## Problem requirements
Leaving out the images, please output every entry exactly as it appears.

## Data records
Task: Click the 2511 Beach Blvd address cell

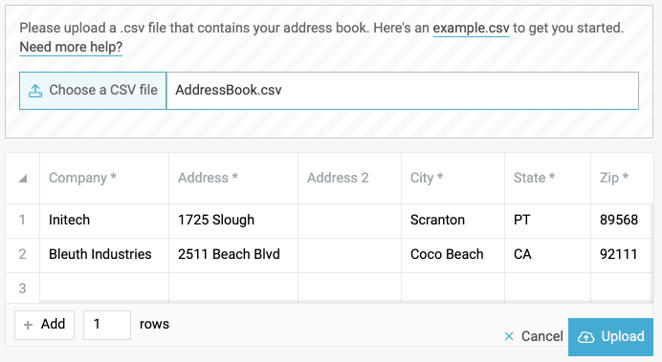Action: tap(233, 254)
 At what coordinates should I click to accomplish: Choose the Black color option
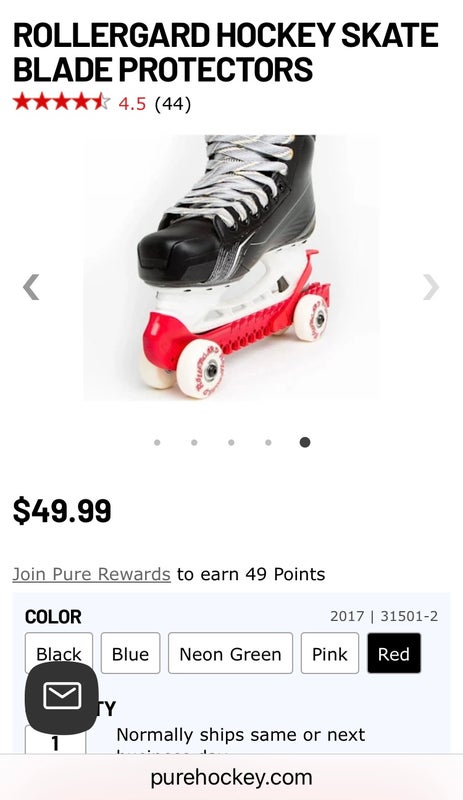coord(59,653)
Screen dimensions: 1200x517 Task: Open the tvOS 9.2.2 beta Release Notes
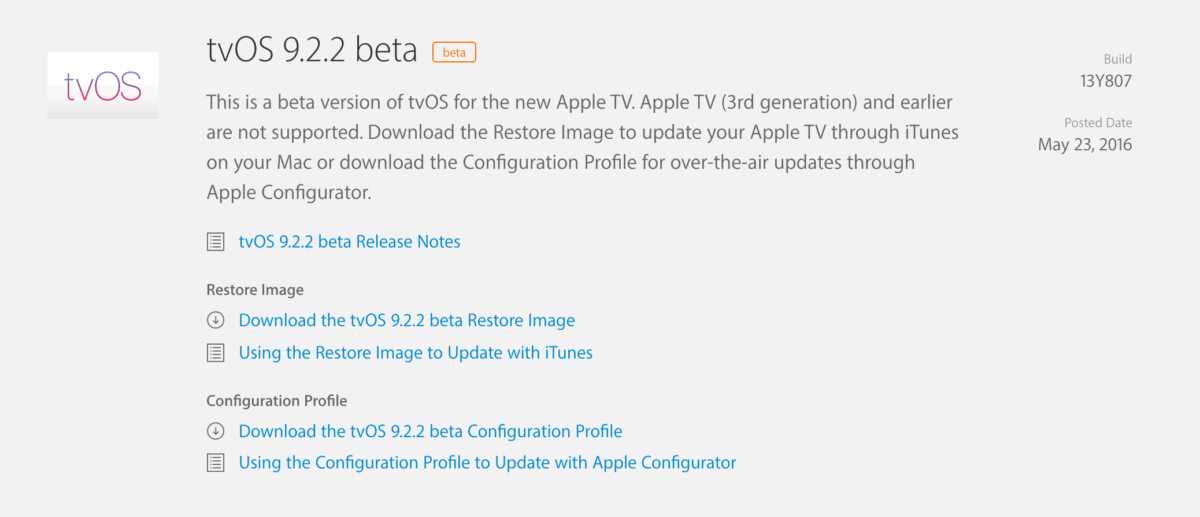349,241
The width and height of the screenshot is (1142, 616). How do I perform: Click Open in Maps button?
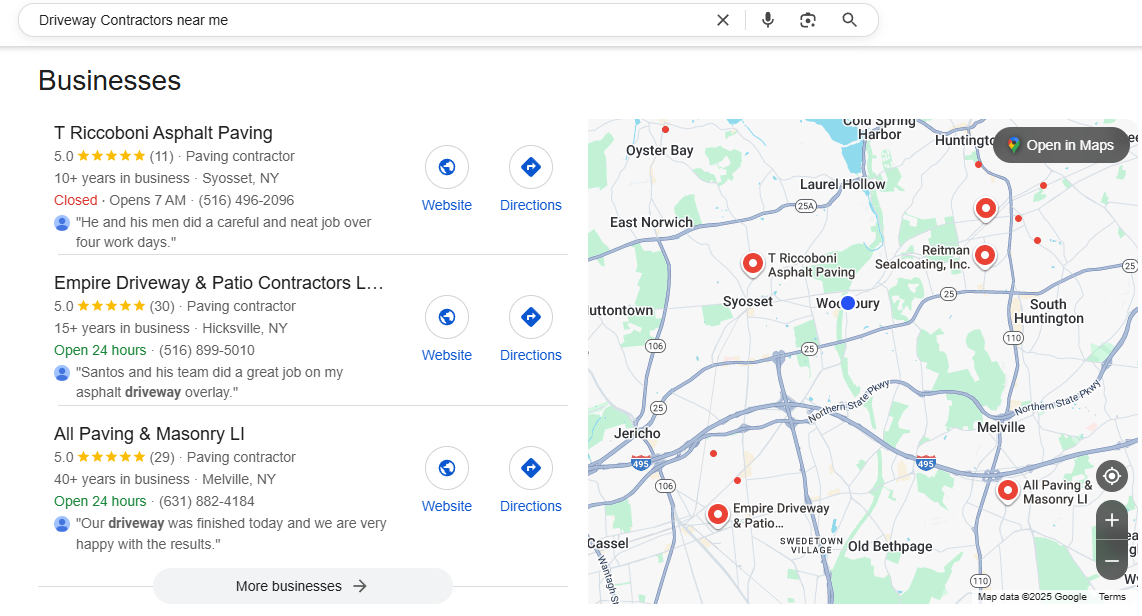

## Answer box
Task: Click the 2511 Beach Blvd address cell

Action: tap(233, 254)
 At what coordinates should I click to accomplish: Choose the Black color option
coord(59,653)
Screen dimensions: 1200x517 Task: Open the tvOS 9.2.2 beta Release Notes
349,241
The width and height of the screenshot is (1142, 616). How do I perform: Click Open in Maps button?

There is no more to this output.